Date: Wednesday 8 March 2023

Time: 13.00 – 14.00

Location: Campus Albano, lecture room 27, house 4, level 2

Bounding the selection bias

Abstract

Selection bias is a systematic error that can occur when subjects are included or excluded in the analysis based on some selection criteria for the study population. This type of bias can jeopardize the validity of the study, not only in the case of generalization to the total population but also for the selected study population. Thus, methods for assessing the effect of selection bias are desired. One method of estimating the effect of selection bias is through sensitivity analysis, and one type of sensitivity analysis is bounding the bias.
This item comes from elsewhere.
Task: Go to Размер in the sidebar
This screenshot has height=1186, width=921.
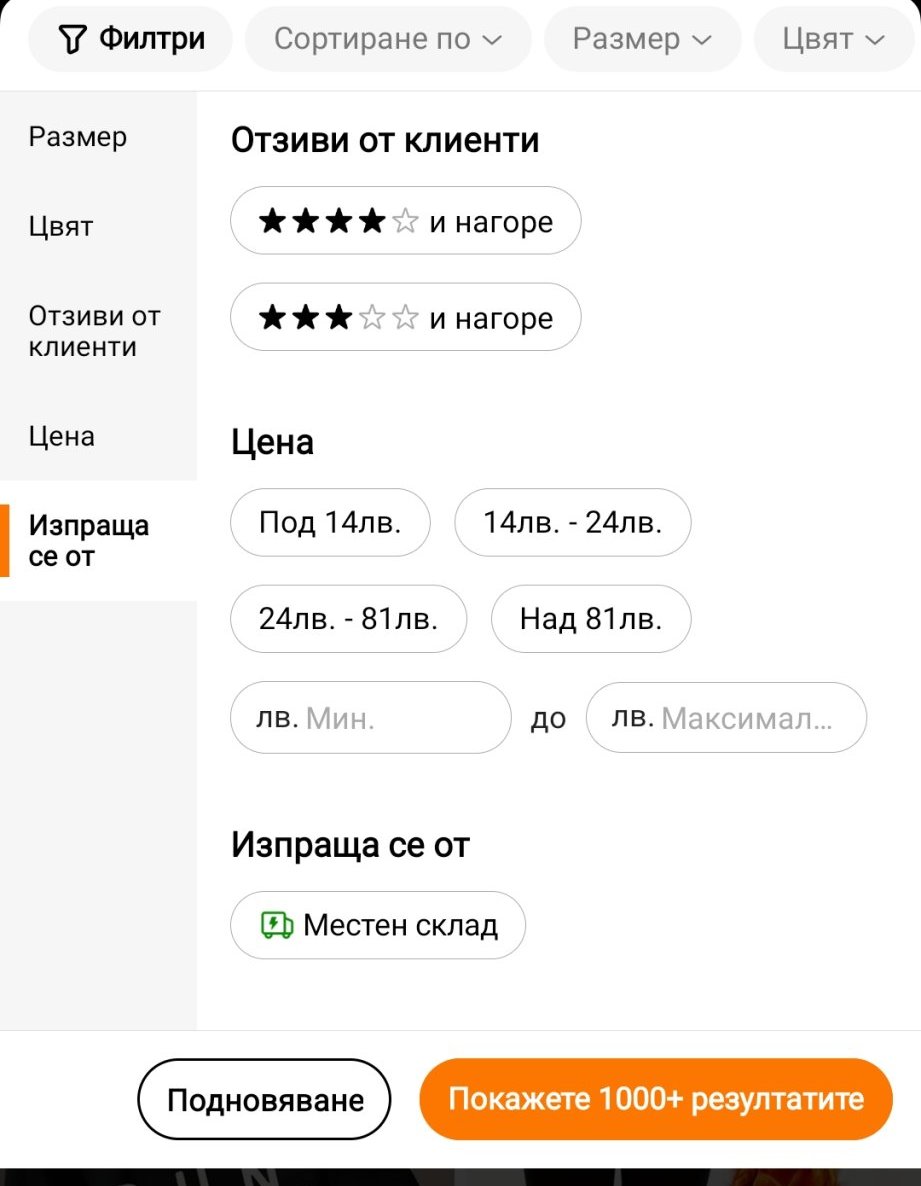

In this work, we investigate a previously proposed bound, referred to as the SV bound, that is based on assumptions of values of sensitivity parameters. Furthermore, we derive feasible regions for the sensitivity parameters as well as conditions for the SV bound to be sharp, where sharp means that the bias can be equal to the value of the bound. It can sometimes be difficult to specify the unknown sensitivity parameters and thus, as an alternative, we present a second bound that is based solely on the observed data and is therefore referred to as the assumption-free (AF) bound. Furthermore, we develop an R package for calculating the SV and AF bounds. The theoretical properties of the bounds as well as the R package are illustrated with a simulated dataset that emulates a study on the effect of the zika virus on microcephaly in Brazil. The methods, code, and results developed in this work are of interest to researchers in observational studies.